Meski tidak menyebut dokumen itu hilang, Hendarman mengaku tidak mengetahui keberadaan dokumen asli BLBI. Namun, kata Hendarman, seharusnya dokumen BLBI berada di Bank Indonesia. "Namanya kan Bantuan Likuiditas Bank Indonesia, seharusnya ada di Bank Indonesia," kata Hendarman.

Mantan ketua Timtastipikor itu menjelaskan, dalam perkara tersebut memang terdapat kerugian negara dan perbuatan melawan hukum. Namun, kurangnya bukti menjadi kendala. Selain itu, penelusuran sulit karena kejadiannya sudah berlangsung lama.

Dalam jawaban tertulis pada rapat konsultasi itu, Kejagung telah menyerahkan kepada menteri keuangan tentang penanganan delapan obligor yang belum membayar. Yakni, Bank Deka, Bank Central Dagang, Bank Centris, Bank Orien, Bank Dewa Rutji, Bank Arya Panduarta, Bank Pelita, dan Bank Aken. Penyelesaiannya dilakukan secara out of court settlement.

Menurut Hendarman, penyelesaian di luar pengadilan tersebut dirasa lebih menguntungkan. "Itu saya kira lebih menguntungkan. Kalau mengejar secara pidana, yang dilakukan kejaksaan itu wasting time," katanya.

Dalam rapat konsultasi itu, Jaksa Agung juga menerangkan, hingga saat ini belum ada kasus BLBI yang diambil alih Komisi Pemberantasan Korupsi (KPK). Namun, Kejagung dan KPK telah melakukan ekspose (gelar perkara) bersama pada 22 Oktober 2008. KPK juga telah membentuk empat tim untuk meneliti kasus BLBI. Selain itu, ada penyerahan data pendukung kasus BLBI yang pernah ditangani Kejagung ke KPK.
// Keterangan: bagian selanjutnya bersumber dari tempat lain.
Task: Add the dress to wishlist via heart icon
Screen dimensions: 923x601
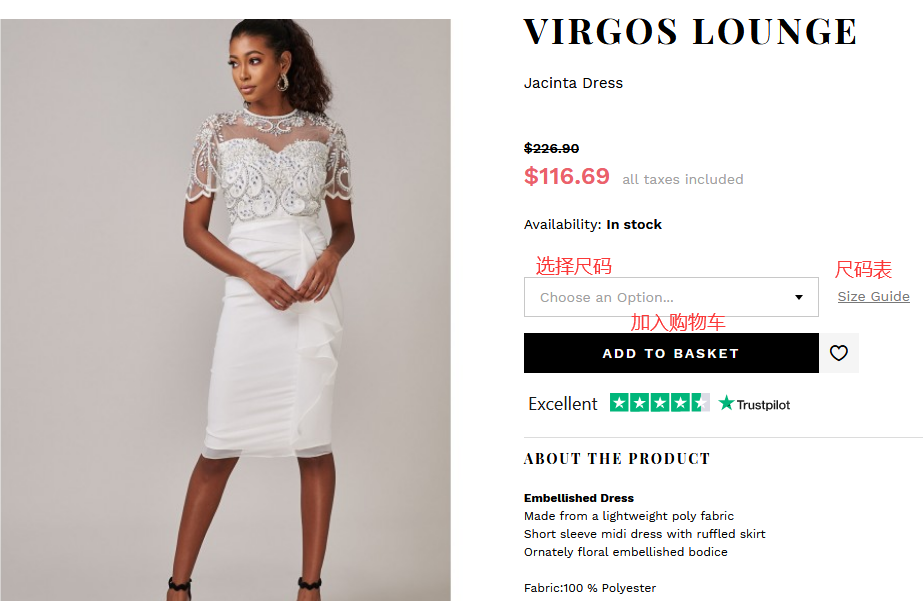Action: tap(838, 353)
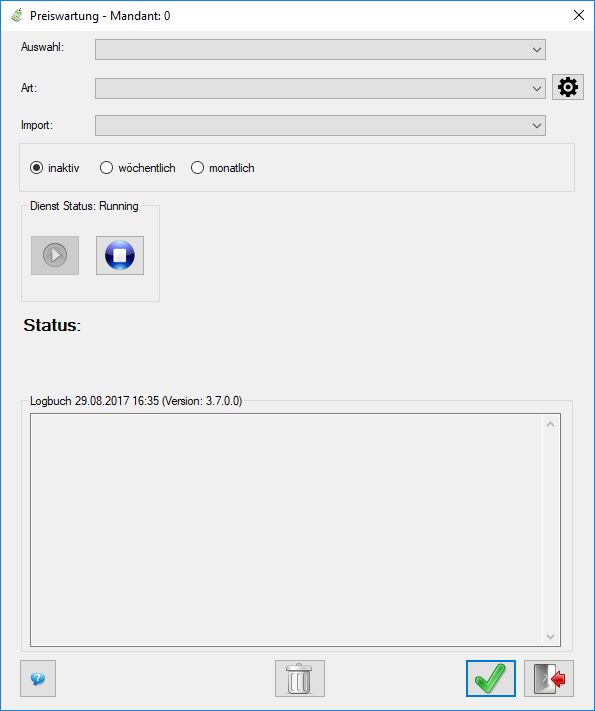Click inside the Logbuch text area
Image resolution: width=595 pixels, height=711 pixels.
click(x=287, y=530)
Anggota Tim Pengawas Penyelesaian BLBI Drajad Wibowo meminta ada penelusuran terhadap dokumen-dokumen asli BLBI. Sebab, tanpa dokumen asli, penyelesaian sulit dilakukan. "Bagaimana kalau dokumennya tidak ditemukan? Dokumen itu alurnya jelas. Apa tidak mungkin menelusuri dokumen-dokumen itu," kata Drajad.

Dia menegaskan, kasus BLBI merupakan sejarah kelam dalam perekonomian Indonesia. Ditambah ketiadaan dokumen asli, lanjutnya, kasus itu sekaligus menjadi sejarah kelabu dokumentasi tanah air. "Ironis, mengingat triliunan rupiah hilang karena keteledoran masalah arsip," sindir anggota Fraksi PAN itu.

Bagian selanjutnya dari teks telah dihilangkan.